---------- SOURCE DATA

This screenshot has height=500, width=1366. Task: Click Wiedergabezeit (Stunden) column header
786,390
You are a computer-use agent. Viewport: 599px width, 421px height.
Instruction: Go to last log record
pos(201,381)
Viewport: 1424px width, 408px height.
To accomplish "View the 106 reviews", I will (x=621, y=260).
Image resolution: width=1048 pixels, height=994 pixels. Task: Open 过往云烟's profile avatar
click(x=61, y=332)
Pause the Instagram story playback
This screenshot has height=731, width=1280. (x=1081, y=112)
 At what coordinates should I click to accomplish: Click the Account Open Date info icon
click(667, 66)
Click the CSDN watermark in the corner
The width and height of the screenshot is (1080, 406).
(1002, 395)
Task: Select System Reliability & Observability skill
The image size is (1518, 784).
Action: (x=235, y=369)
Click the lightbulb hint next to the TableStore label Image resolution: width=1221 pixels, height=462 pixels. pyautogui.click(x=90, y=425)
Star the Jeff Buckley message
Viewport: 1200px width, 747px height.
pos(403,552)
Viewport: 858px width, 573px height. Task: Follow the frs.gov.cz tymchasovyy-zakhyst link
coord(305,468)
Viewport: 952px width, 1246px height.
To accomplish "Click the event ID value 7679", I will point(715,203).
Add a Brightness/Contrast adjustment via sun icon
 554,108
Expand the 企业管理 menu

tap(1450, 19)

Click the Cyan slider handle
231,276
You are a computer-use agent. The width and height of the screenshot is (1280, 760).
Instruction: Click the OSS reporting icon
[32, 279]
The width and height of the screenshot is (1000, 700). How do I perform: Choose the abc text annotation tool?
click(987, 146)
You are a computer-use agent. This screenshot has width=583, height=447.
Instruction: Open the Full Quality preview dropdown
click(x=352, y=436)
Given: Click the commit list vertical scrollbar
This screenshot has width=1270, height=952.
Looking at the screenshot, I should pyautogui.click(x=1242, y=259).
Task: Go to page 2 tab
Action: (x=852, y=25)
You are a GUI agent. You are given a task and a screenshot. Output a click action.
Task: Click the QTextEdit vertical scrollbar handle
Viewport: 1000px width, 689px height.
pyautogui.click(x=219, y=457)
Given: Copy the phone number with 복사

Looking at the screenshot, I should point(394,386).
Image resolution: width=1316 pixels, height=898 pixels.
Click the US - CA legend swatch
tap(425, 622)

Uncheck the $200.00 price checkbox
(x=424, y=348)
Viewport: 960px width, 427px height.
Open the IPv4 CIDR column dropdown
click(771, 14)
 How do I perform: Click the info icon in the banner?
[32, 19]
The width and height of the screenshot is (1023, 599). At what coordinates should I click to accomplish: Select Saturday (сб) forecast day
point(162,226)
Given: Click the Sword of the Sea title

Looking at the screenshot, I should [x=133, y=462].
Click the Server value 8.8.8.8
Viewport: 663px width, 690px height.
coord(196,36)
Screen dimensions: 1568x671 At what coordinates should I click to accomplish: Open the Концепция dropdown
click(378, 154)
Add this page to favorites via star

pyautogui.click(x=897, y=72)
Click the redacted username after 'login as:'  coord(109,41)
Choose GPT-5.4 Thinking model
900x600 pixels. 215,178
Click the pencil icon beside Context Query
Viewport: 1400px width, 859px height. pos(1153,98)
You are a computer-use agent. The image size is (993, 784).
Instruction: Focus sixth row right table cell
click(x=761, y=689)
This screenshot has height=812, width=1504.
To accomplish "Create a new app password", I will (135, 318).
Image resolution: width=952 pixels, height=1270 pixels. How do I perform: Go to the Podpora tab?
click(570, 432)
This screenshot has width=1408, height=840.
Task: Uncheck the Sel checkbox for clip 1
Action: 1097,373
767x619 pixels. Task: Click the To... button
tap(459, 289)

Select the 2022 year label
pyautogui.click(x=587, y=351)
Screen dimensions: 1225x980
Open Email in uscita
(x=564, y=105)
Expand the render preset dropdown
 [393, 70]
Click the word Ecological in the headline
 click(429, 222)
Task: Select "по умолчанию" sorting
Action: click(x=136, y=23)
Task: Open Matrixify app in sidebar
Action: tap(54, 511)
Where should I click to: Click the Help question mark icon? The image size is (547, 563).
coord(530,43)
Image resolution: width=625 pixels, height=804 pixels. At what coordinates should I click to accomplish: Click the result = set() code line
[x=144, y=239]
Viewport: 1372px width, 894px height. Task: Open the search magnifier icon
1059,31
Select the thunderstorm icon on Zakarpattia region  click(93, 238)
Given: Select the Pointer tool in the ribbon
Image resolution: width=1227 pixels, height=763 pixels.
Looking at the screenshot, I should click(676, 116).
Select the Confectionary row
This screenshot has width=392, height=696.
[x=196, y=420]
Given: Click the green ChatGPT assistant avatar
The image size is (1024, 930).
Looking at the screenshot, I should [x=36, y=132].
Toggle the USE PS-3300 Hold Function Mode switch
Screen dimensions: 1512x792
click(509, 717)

--------------------

**TASK DIRECTIONS:**
Retype all of the material above line for line, keeping every character the same.

**EXERCISE OUTPUT:**
This screenshot has height=500, width=1366. Task: Click Wiedergabezeit (Stunden) column header
786,390
You are a computer-use agent. Viewport: 599px width, 421px height.
Instruction: Go to last log record
pos(201,381)
Viewport: 1424px width, 408px height.
To accomplish "View the 106 reviews", I will (x=621, y=260).
Image resolution: width=1048 pixels, height=994 pixels. Task: Open 过往云烟's profile avatar
click(x=61, y=332)
Pause the Instagram story playback
This screenshot has height=731, width=1280. (x=1081, y=112)
 At what coordinates should I click to accomplish: Click the Account Open Date info icon
click(667, 66)
Click the CSDN watermark in the corner
The width and height of the screenshot is (1080, 406).
(1002, 395)
Task: Select System Reliability & Observability skill
The image size is (1518, 784).
Action: (x=235, y=369)
Click the lightbulb hint next to the TableStore label Image resolution: width=1221 pixels, height=462 pixels. pyautogui.click(x=90, y=425)
Star the Jeff Buckley message
Viewport: 1200px width, 747px height.
pos(403,552)
Viewport: 858px width, 573px height. Task: Follow the frs.gov.cz tymchasovyy-zakhyst link
coord(305,468)
Viewport: 952px width, 1246px height.
To accomplish "Click the event ID value 7679", I will point(715,203).
Add a Brightness/Contrast adjustment via sun icon
 554,108
Expand the 企业管理 menu

tap(1450, 19)

Click the Cyan slider handle
231,276
You are a computer-use agent. The width and height of the screenshot is (1280, 760).
Instruction: Click the OSS reporting icon
[32, 279]
The width and height of the screenshot is (1000, 700). How do I perform: Choose the abc text annotation tool?
click(987, 146)
You are a computer-use agent. This screenshot has width=583, height=447.
Instruction: Open the Full Quality preview dropdown
click(x=352, y=436)
Given: Click the commit list vertical scrollbar
This screenshot has width=1270, height=952.
Looking at the screenshot, I should pyautogui.click(x=1242, y=259).
Task: Go to page 2 tab
Action: (x=852, y=25)
You are a GUI agent. You are given a task and a screenshot. Output a click action.
Task: Click the QTextEdit vertical scrollbar handle
Viewport: 1000px width, 689px height.
pyautogui.click(x=219, y=457)
Given: Copy the phone number with 복사

Looking at the screenshot, I should point(394,386).
Image resolution: width=1316 pixels, height=898 pixels.
Click the US - CA legend swatch
tap(425, 622)

Uncheck the $200.00 price checkbox
(x=424, y=348)
Viewport: 960px width, 427px height.
Open the IPv4 CIDR column dropdown
click(771, 14)
 How do I perform: Click the info icon in the banner?
[32, 19]
The width and height of the screenshot is (1023, 599). At what coordinates should I click to accomplish: Select Saturday (сб) forecast day
point(162,226)
Given: Click the Sword of the Sea title

Looking at the screenshot, I should [x=133, y=462].
Click the Server value 8.8.8.8
Viewport: 663px width, 690px height.
coord(196,36)
Screen dimensions: 1568x671 At what coordinates should I click to accomplish: Open the Концепция dropdown
click(378, 154)
Add this page to favorites via star

pyautogui.click(x=897, y=72)
Click the redacted username after 'login as:'  coord(109,41)
Choose GPT-5.4 Thinking model
900x600 pixels. 215,178
Click the pencil icon beside Context Query
Viewport: 1400px width, 859px height. pos(1153,98)
You are a computer-use agent. The image size is (993, 784).
Instruction: Focus sixth row right table cell
click(x=761, y=689)
This screenshot has height=812, width=1504.
To accomplish "Create a new app password", I will (135, 318).
Image resolution: width=952 pixels, height=1270 pixels. How do I perform: Go to the Podpora tab?
click(570, 432)
This screenshot has width=1408, height=840.
Task: Uncheck the Sel checkbox for clip 1
Action: 1097,373
767x619 pixels. Task: Click the To... button
tap(459, 289)

Select the 2022 year label
pyautogui.click(x=587, y=351)
Screen dimensions: 1225x980
Open Email in uscita
(x=564, y=105)
Expand the render preset dropdown
 [393, 70]
Click the word Ecological in the headline
 click(429, 222)
Task: Select "по умолчанию" sorting
Action: click(x=136, y=23)
Task: Open Matrixify app in sidebar
Action: tap(54, 511)
Where should I click to: Click the Help question mark icon? The image size is (547, 563).
coord(530,43)
Image resolution: width=625 pixels, height=804 pixels. At what coordinates should I click to accomplish: Click the result = set() code line
[x=144, y=239]
Viewport: 1372px width, 894px height. Task: Open the search magnifier icon
1059,31
Select the thunderstorm icon on Zakarpattia region  click(93, 238)
Given: Select the Pointer tool in the ribbon
Image resolution: width=1227 pixels, height=763 pixels.
Looking at the screenshot, I should click(676, 116).
Select the Confectionary row
This screenshot has width=392, height=696.
[x=196, y=420]
Given: Click the green ChatGPT assistant avatar
The image size is (1024, 930).
Looking at the screenshot, I should [x=36, y=132].
Toggle the USE PS-3300 Hold Function Mode switch
Screen dimensions: 1512x792
click(509, 717)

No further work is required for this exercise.